故に、私は新しく特別な振る舞いを覚える必要も無かった。環境や場所が変わっただけで、私そのものに変化は何一つとして無かった。同期との会話に相槌を打ち、外面が良く見えるよう礼儀正しく振舞い、与えられる仕事を真面目にこなしながら、どこかで指される後ろ指が私に向けられないことを願う。
繰り返す時間が日々として私に定着し始め、そうして経験と年齢だけを重ね、成人と呼ばれる年齢も越え、徐々に若さを失い、後輩を指導するような新たな立場が与えられ、酸いも甘いも嚙み分けられるようになっていった。
一つ大きく変わったのは生活の基盤であった。就職に際して、私は家を出て会社が借り上げている社宅アパートの一室に住むことになった。狭いワンルームではあったが、父のいない暮らしという念願を叶えたのだ。
最初の一年こそ、どこかに違和感を覚えるような暮らしが続いたが、一年すればそれが私の暮らしになった。その時に、私は父のいない暮らしという夢のような空間にようやく順応できたのだと思った。あるいは、呪いから解放されたような気分だった。

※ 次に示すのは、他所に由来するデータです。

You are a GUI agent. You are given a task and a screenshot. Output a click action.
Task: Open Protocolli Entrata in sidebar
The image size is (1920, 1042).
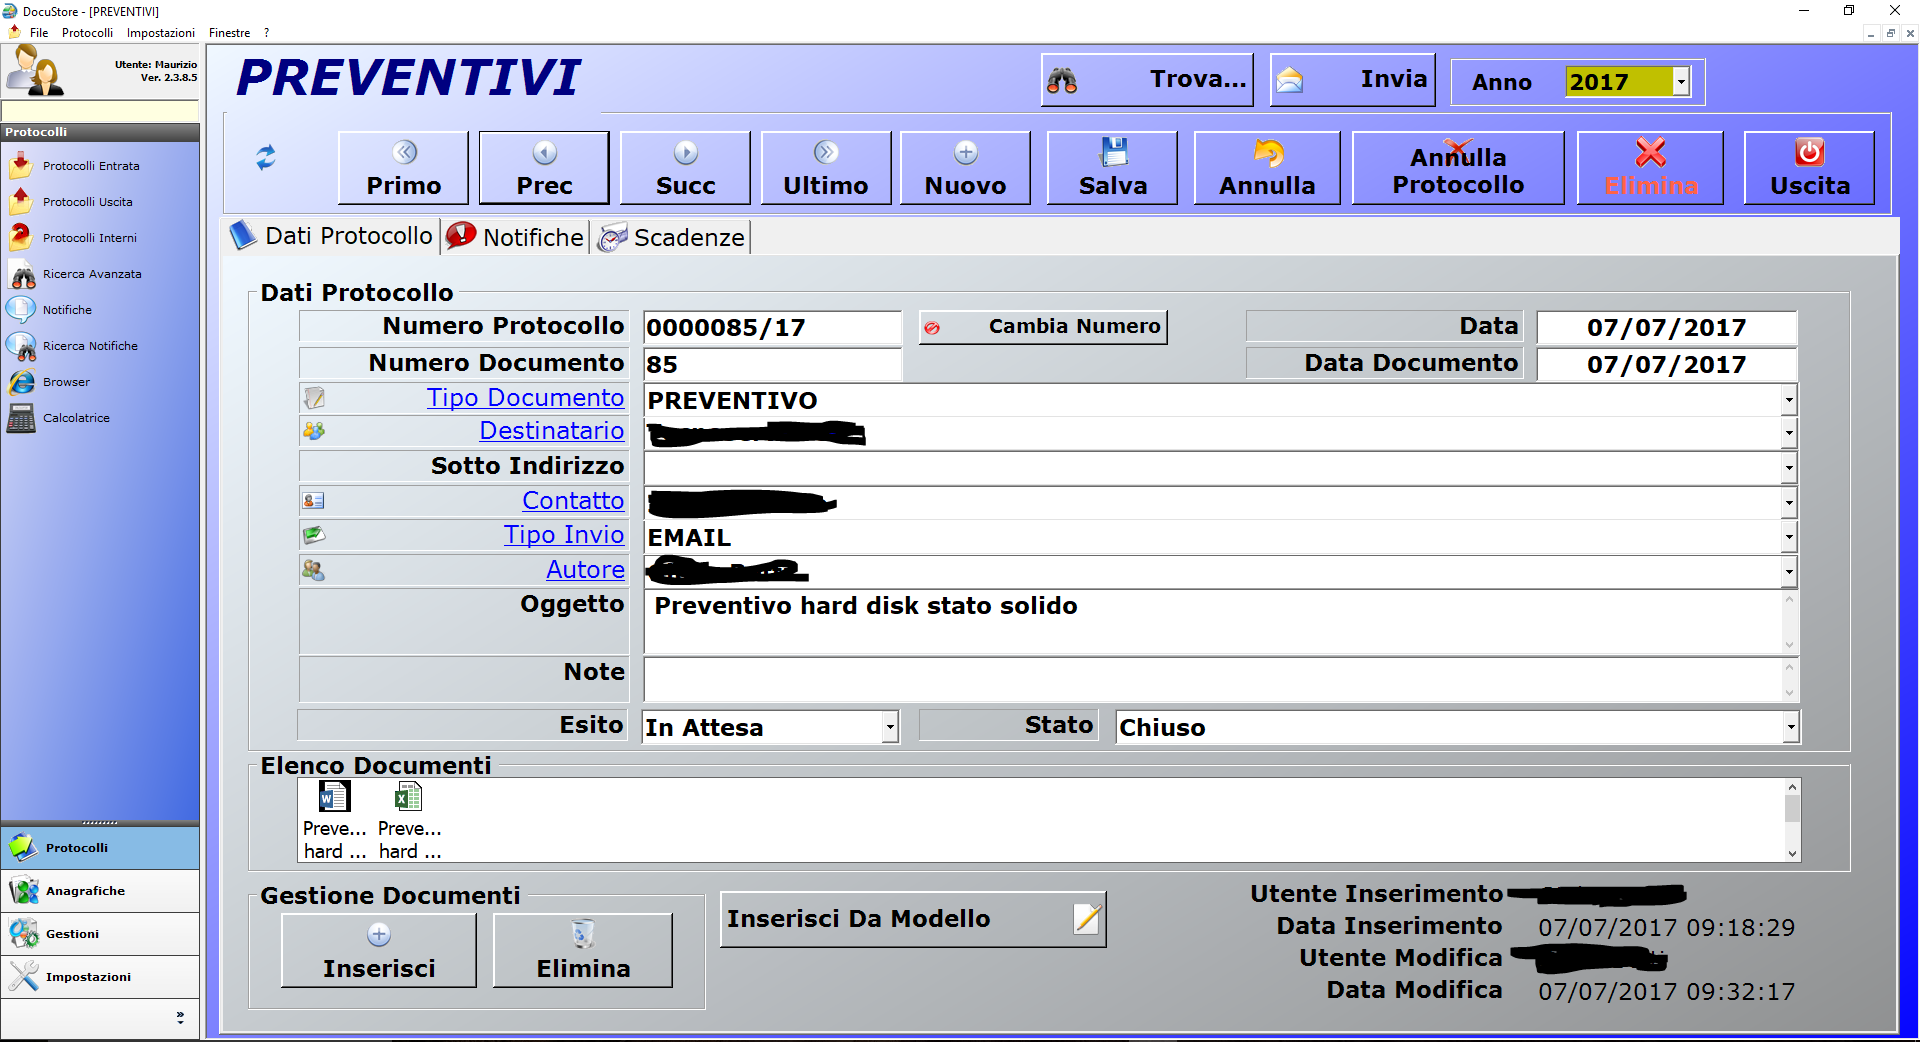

私の生活は仕事一色という訳でもなかった。二十一歳の夏に、会社の二つ上の先輩と付き合い始めた。彼は宮野進といい、私は彼を進さんと呼んだ。爽やかな短髪で細身の長身。学生時代は厳しめの運動部に所属していたらしく、時折、喋り方や言葉遣いであったり、物事の考え方だったりにその名残を覗かせた。
進さんとの関係は、誰かの話に聞くようなありふれて普通のモノだった。休日に予定を合わせてデートというのを幾度か済ませ、お互いそれが手慣れてきた頃に身体を重ねた。ごく自然に築かれていく恋人という関係値を、私は普遍的なモノだと捉えることができた。また、頭の内のどこかしらで、それは私自身の普遍性を示す様にも感じていた。疎外感を覚えていたファミリーレストランと、受容感を覚える高級レストランには明確な違いがあった。その変化こそが、私の望んでいたことのような気がした。
進さんからの愛情を受け取っている時間は、父の存在を薄れさせた。それは、私の不幸が薄れていくことに等しく思えた。加えて、私は自分が一般的な社会人になれているという自覚を持てることに、少なからずの嬉しさがあった。
平日は真面目に仕事をこなし、上司に怒鳴られることもあれば褒められることもあり、自身の至らなさに嫌気がさすようなこともある。後輩が指導の意図をくみ取ってくれないことに怒りを覚えることもあれば、感謝の言葉を受けて穏やかな気持ちになれることもある。金曜の夜には同期と飲みに出かけて愚痴を零し合うこともあり、休日には恋人と予定を合わせてどこかに出かける。身体を重ねて互いの体温を分け合い、自身に向けられる愛情を全身で感じ取る。
そんな物語にはならないような普通の日々が、私にとってはこのうえのない幸福だった。比較すれば不幸とも呼べる日々を振り返れば、私には、それを確かに掴み取ったという実感があった。そう、掴み取ったのだ。
幸福がそこにあったと気づける人間は恵まれている。私は、それを掴み取らなければならなかった。身の回りに、溢れてなどはいなかったのだから。
簡単にそれを得てきた人には理解しがたいことかもしれないが、私はその小さな幸福を、アイスキャンディーを舐めるように、ゆっくりと少しずつ身体に溶かしていって、その身に染みわたるように味わった。繰り返す日々の中で、その幸福すらもゆっくりと当たり前へと変わり、私を構成する一部になった。
私は幸福が継続していくことに何の疑いも覚えてはいなかった。